Recorded information: Begin
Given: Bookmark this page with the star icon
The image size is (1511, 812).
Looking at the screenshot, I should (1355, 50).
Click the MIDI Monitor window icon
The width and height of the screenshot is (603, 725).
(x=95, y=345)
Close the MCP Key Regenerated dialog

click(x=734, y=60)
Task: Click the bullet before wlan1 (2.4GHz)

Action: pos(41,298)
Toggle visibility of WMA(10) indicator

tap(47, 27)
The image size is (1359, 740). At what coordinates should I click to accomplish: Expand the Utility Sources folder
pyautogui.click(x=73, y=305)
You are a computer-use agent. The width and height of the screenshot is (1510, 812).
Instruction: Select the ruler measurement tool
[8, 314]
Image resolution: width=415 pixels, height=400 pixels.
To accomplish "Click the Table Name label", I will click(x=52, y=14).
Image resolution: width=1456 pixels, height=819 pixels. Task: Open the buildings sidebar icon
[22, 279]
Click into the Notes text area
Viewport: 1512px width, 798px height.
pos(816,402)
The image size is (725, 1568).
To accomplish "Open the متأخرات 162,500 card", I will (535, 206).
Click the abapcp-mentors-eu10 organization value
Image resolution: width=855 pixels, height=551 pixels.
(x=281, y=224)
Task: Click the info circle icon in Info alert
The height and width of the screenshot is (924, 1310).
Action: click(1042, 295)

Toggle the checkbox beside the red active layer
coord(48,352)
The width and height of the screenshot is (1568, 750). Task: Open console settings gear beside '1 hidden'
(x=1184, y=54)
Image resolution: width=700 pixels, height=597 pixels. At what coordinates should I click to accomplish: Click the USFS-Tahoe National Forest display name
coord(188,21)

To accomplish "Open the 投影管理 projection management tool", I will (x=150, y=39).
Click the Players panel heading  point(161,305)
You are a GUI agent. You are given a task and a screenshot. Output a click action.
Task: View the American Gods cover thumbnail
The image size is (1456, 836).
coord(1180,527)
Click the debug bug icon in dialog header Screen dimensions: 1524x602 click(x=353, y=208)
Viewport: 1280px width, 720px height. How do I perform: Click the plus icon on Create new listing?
Recorded information: End
# [What the task requires]
Which lines run from the one containing "You are a GUI" to the end of the entries above? Print them exactly, both ends included, and nothing else.

# [Task result]
You are a GUI agent. You are given a task and a screenshot. Output a click action.
Task: View the American Gods cover thumbnail
The image size is (1456, 836).
coord(1180,527)
Click the debug bug icon in dialog header Screen dimensions: 1524x602 click(x=353, y=208)
Viewport: 1280px width, 720px height. How do I perform: Click the plus icon on Create new listing?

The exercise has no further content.